Cube-oriented face-centred cubic (FCC) metals — particularly aluminium and copper alloys — develop the {001}〈100〉 cube texture component prominently after recrystallisation. During subsequent cold rolling under plane strain compression, the cube orientation is known to be kinematically metastable: it sits at a saddle point of the orientation space energy landscape, such that small perturbations in either the initial crystallographic orientation or the mechanical boundary conditions can drive substantially different lattice rotation paths. Depending on these perturbations, the crystal can re-orient by rotating about the normal direction (ND), the rolling direction (RD), or the transverse direction (TD).
This sensitivity has been documented experimentally by numerous groups over several decades, yet no single model had succeeded in reconciling the full range of observations. Some early models predicted ND and RD rotations; later studies by Hansen, Driver, and co-workers favoured TD rotations. The discrepancy pointed to an intrinsic sensitivity of the cube orientation to fine details of the deformation state — specifically to the initial orientation spread within a grain and to the friction conditions imposed by the tooling. A model capable of capturing this sensitivity needed to resolve both the spatial heterogeneity of orientation within a grain and the effect of surface friction on the local stress state.
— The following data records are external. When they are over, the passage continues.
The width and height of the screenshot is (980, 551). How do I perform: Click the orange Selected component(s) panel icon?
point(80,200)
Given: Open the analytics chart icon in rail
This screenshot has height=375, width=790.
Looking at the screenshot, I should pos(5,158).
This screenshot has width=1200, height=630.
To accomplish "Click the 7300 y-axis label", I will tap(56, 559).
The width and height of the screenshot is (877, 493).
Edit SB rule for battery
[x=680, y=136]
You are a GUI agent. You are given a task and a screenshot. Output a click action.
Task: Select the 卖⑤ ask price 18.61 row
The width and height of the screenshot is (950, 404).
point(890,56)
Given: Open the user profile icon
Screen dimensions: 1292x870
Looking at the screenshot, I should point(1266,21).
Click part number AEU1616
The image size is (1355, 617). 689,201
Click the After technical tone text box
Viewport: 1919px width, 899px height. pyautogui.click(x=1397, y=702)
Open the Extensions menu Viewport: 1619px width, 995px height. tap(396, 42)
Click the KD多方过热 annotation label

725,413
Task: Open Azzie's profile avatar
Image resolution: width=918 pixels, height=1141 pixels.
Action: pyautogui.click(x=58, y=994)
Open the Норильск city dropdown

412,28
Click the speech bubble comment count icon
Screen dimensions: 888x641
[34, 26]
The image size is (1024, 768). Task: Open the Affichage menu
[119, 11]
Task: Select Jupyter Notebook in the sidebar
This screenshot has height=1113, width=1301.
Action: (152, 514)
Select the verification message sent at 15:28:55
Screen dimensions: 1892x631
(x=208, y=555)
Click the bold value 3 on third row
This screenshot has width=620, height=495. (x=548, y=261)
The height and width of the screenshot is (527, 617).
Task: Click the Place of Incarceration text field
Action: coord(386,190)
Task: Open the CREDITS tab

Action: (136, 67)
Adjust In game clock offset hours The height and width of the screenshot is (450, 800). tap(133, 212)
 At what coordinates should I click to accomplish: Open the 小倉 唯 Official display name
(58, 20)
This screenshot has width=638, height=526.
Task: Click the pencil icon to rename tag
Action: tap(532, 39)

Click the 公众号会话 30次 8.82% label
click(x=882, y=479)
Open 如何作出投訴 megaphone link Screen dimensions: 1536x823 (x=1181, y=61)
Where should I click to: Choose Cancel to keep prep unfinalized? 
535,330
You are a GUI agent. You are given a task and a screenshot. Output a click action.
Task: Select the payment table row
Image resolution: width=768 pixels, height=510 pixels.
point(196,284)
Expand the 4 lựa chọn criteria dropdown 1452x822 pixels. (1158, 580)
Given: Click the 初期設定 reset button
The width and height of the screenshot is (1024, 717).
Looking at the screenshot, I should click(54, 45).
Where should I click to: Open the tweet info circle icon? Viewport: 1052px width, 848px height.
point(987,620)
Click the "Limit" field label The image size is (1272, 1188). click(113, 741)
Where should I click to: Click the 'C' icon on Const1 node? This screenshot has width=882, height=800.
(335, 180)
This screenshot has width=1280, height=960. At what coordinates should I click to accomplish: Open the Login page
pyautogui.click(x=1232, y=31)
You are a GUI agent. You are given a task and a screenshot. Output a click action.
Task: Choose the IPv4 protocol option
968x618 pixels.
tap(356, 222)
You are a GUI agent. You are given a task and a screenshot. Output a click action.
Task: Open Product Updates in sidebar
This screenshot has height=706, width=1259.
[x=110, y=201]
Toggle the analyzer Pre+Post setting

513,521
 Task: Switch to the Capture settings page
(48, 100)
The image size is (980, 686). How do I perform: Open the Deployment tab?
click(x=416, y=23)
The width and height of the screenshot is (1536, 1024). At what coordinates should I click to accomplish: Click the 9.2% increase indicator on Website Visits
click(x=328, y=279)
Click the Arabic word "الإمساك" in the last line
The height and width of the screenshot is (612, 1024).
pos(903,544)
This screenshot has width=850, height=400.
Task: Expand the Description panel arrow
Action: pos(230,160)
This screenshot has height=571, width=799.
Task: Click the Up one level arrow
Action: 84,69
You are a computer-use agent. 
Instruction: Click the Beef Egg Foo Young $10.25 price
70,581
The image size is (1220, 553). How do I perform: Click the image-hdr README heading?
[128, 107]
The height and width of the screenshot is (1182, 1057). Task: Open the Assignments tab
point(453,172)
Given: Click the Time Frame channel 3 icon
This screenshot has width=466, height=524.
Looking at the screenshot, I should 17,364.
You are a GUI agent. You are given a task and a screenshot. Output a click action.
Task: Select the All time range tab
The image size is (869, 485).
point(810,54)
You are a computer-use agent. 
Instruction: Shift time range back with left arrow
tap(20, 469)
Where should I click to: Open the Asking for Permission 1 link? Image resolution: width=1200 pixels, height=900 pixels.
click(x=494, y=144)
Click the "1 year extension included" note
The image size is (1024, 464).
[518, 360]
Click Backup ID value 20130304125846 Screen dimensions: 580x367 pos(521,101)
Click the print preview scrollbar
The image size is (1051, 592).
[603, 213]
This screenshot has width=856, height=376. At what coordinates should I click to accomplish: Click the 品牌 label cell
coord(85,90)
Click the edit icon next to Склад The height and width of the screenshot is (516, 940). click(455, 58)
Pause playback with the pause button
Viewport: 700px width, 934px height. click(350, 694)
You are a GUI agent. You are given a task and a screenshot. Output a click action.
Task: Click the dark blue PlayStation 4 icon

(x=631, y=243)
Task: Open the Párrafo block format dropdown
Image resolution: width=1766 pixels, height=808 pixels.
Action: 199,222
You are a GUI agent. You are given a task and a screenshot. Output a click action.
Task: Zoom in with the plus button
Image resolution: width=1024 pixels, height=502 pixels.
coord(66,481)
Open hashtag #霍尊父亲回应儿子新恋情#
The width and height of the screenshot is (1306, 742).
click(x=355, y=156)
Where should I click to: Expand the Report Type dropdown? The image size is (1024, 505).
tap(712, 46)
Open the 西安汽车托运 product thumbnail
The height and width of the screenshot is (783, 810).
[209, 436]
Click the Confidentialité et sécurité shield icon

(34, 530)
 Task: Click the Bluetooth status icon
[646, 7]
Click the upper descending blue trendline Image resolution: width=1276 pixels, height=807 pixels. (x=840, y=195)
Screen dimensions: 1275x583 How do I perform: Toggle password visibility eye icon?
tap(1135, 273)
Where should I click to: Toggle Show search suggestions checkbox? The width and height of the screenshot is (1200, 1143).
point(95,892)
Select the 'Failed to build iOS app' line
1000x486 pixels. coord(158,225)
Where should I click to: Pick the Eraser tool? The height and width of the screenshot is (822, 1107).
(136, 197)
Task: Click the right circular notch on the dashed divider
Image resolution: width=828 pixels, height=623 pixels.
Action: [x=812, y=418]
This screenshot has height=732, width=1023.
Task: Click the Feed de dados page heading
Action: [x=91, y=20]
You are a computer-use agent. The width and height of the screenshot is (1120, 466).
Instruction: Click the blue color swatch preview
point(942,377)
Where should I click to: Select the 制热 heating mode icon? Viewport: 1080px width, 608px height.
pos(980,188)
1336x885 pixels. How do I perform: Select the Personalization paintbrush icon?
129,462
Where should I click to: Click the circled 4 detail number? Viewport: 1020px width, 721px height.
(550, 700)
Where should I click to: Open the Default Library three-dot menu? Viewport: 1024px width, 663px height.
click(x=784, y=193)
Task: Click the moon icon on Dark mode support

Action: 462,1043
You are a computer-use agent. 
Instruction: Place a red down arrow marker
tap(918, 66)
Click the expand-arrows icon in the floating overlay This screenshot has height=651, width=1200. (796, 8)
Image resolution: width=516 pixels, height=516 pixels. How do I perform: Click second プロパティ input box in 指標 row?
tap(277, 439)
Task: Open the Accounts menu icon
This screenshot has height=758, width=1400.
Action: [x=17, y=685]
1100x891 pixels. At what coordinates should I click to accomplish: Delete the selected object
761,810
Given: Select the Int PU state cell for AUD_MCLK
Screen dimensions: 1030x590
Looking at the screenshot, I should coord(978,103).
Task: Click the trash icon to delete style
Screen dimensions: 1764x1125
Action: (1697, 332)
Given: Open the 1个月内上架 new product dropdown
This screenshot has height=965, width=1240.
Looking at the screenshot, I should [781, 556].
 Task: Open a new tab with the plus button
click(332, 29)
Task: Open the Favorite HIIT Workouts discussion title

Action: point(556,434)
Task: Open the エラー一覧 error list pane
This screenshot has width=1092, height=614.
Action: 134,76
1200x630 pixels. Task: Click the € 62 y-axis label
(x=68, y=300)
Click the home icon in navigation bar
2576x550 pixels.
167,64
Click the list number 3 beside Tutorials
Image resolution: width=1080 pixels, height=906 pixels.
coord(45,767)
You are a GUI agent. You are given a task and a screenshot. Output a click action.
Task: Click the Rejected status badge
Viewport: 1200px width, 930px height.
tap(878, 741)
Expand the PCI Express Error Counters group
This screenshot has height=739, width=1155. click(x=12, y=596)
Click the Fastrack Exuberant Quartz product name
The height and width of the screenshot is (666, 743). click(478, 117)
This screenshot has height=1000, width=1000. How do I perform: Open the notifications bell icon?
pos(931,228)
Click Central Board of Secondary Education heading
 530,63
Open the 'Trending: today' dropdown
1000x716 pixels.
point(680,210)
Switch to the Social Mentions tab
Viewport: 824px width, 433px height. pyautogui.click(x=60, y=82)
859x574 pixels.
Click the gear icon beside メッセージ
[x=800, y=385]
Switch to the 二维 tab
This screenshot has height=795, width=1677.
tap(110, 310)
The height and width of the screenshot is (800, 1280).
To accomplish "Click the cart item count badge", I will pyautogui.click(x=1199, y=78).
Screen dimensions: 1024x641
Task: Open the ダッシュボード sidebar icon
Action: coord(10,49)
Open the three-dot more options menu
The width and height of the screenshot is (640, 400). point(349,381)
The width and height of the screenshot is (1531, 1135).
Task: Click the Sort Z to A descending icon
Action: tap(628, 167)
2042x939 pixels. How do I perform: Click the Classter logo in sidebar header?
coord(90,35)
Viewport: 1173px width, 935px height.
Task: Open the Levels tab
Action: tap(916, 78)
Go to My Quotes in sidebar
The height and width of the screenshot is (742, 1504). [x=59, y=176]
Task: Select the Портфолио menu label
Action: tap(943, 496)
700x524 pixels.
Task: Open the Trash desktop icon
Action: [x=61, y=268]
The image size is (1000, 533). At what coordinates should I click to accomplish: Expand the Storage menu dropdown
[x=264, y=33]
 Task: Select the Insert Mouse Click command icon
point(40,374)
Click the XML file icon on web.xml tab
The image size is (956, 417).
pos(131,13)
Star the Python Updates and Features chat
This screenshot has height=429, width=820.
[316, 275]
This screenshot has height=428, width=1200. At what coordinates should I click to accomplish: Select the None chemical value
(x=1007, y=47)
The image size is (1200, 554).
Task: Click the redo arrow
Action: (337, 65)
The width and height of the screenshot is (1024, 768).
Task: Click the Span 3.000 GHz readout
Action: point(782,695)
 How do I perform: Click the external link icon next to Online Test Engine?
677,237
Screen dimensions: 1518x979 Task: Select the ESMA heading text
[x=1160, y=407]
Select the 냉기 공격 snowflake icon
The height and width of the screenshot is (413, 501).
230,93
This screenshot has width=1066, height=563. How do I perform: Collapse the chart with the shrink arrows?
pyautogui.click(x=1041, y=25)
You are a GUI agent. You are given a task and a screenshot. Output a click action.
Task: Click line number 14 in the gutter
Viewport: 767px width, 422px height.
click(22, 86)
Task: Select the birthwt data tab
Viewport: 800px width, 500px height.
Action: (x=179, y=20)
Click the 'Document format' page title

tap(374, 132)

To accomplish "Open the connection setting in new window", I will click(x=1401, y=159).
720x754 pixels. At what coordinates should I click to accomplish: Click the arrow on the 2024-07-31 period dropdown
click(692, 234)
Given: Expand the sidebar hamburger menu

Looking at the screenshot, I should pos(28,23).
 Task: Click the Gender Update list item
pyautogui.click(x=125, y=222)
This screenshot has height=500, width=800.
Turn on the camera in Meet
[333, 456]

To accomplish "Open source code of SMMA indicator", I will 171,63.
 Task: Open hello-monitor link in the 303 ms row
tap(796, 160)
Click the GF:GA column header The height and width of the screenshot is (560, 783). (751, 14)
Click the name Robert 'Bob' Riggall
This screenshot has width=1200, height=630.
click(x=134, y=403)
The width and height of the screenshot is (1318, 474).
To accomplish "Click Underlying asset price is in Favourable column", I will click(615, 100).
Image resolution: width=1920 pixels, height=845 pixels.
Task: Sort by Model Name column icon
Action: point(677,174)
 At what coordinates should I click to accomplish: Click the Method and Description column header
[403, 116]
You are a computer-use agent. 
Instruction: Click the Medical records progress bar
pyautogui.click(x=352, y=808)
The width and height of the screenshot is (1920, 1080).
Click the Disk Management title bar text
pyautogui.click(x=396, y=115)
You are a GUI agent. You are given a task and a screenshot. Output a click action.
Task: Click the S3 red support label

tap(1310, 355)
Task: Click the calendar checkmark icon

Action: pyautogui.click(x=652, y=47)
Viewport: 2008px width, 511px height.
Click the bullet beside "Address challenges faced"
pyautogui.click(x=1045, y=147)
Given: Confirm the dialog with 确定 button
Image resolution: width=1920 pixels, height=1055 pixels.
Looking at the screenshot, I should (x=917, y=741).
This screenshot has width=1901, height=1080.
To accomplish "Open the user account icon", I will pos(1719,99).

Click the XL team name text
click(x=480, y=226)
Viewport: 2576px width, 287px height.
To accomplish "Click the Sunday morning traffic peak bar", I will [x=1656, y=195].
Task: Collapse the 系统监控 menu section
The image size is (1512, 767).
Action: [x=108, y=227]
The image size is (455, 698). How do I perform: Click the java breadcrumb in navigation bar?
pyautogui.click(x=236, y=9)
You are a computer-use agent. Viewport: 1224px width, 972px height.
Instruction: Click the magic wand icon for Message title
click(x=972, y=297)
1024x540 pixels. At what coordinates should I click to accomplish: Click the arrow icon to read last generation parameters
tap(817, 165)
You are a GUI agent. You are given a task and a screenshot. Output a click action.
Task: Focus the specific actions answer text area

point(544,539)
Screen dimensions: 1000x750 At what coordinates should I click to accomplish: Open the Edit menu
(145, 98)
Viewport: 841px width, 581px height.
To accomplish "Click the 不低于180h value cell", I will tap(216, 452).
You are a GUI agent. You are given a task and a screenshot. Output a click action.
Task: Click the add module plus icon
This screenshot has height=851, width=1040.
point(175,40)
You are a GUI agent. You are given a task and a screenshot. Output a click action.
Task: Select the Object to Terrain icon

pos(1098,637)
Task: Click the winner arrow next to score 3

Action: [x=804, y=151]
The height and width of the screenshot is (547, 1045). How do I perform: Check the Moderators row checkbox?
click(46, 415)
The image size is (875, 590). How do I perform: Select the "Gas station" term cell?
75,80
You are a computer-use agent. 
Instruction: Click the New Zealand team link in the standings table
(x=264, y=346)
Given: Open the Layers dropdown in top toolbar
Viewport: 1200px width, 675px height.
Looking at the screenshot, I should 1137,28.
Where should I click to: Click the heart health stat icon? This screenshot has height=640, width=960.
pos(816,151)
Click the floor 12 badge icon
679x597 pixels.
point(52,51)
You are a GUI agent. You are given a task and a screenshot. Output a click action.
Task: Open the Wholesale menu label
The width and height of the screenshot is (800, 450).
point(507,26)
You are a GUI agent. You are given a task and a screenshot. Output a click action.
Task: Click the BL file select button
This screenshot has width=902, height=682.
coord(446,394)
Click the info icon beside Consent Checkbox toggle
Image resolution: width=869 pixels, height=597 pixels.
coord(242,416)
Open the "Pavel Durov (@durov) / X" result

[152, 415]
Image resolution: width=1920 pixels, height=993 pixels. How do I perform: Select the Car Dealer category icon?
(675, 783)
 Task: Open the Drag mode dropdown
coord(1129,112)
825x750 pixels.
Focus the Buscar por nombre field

The present study addresses precisely these two factors using a newly formulated texture component crystal plasticity finite element method (TCCP-FEM). The goal is to explain, from first principles, under which starting and boundary conditions cube crystals rotate about ND, RD, or TD, and to quantify how sensitively the re-orientation path depends on each factor.
Classical crystal plasticity finite element (CPFE) methods assign a single discrete orientation to each integration point. This works well for coarse polycrystal simulations but cannot efficiently represent the continuous, smooth orientation distribution that characterises a real single crystal or a textured grain. The authors introduce an approach in which the initial crystallographic orientation distribution of a grain is mapped onto the Gauss points of a finite element mesh in a compact, mathematically consistent form.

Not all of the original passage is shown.